During the 2019 Foro de Sao Paulo, Maduro honored Code Pink for their actions. He posed for pictures with the group and rewarded them with gifts, including a book on Simón Bolívar and a replica of Bolivar's sword.

=== Missing paintings ===
United States Department of the Treasury in collaboration with the Federal Bureau of Investigation (FBI) and Italian Carabinieri opened an investigation into missing pieces of European and Latin American artwork that could not be found when Guaidó's representative moved into the embassy in May 2019, believing they were being discreetly plundered by Venezuelan authorities. The paintings, including a landscape of Caracas by Manuel Cabré, the portrait of "Juanita" by Armando Reverón, and a social realism piece by Héctor Poleo, were exhibited at the Inter-American Development Bank in Washington in 2008. The estimated value of the paintings was $1 million. The last known sighting of the paintings was in a photo taken in the Venezuelan embassy in 2012.

=== Consular services ===
Carlos Vecchio declared that Maduro's administration, and his predecessor Hugo Chávez, had denied consular services for Venezuelans in the United States for more than 10 years. Director of Consultar Affairs, Brian Fincheltub, announced that the embassy would progressively reactivate said services.
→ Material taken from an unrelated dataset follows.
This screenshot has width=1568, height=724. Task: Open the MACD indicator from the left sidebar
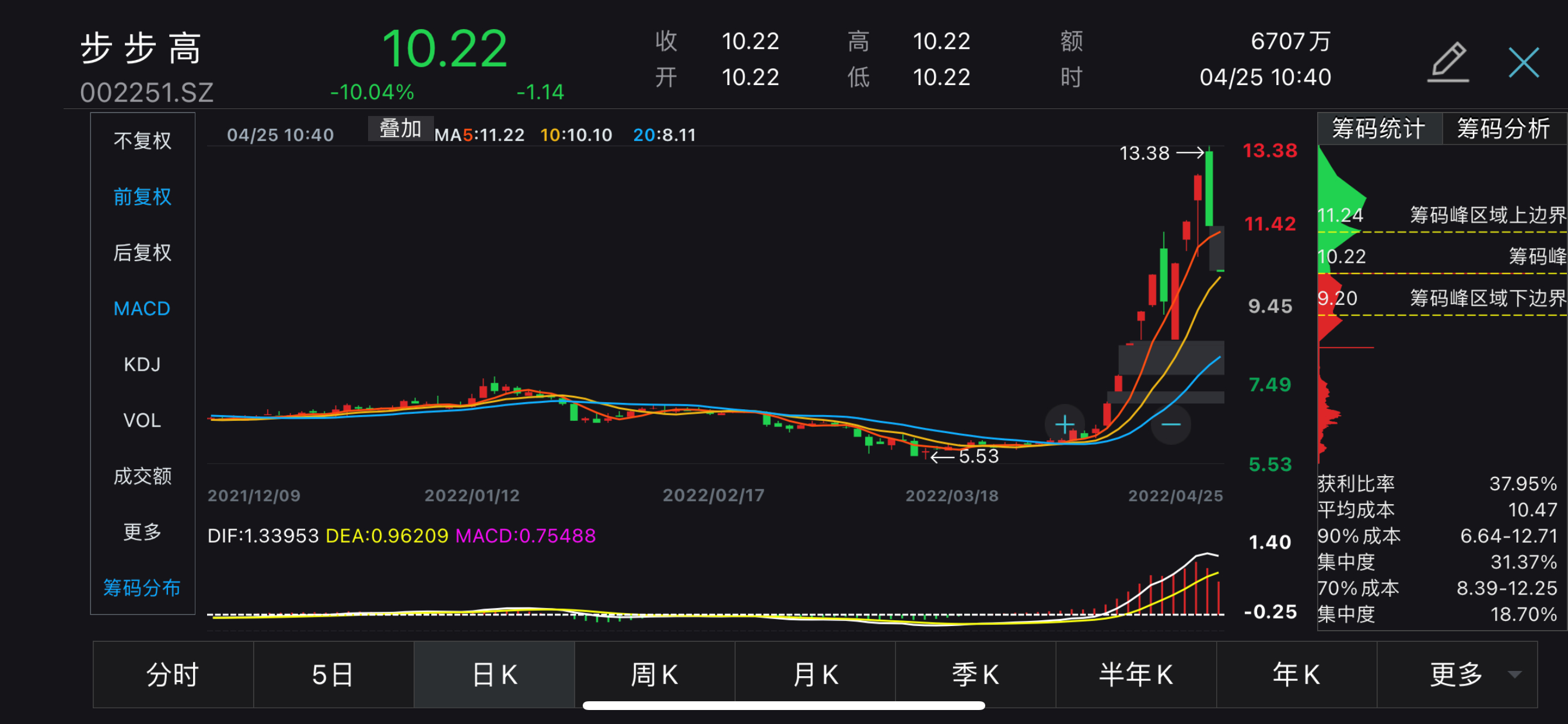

On May 28, Vecchio announced the creation of the Unique Consular Registry, which allows Venezuelan citizens in the United States to access to its services network. Gustavo Marcano, Counselor Minister of the embassy, explained that in the first phase of the Consular Registry an official census of Venezuelan residents would be carried out, to determined in which states and cities they are distributed in to inform about their current situation and the consular needs to the embassy. Marcano would later state that 70% of the citizens in the Registry expressed that their main necessity was the passport extension.

Juan Guaidó announced the extension of the validity of expired Venezuelan passports for five years since their expiration date. On June 7, 2019, the United States State Department announced the recognition of this extension for the emission of visas and other consular processes; the department also announced that the United States Border Patrol would also accept these passports. In a press conference, Vecchio explained that Venezuelans would be able to enter the United States with expired passports, request visas or use them as a valid identification document for procedures such as the driver's license.

In 2020, the embassy of Venezuela announced that starting from February 19, Venezuelan residents would be able to request No Objection Letters for permanence requests for studies or work, a process would be carried out by Guaidó's diplomatic mission and the US State Department. The director of Consular Affairs, Brian Fincheltub, announced that the embassy would activate the process and emission of said documents, without costs. The document allows foreigners in the United States to extend their stay period originally authorized in the visa.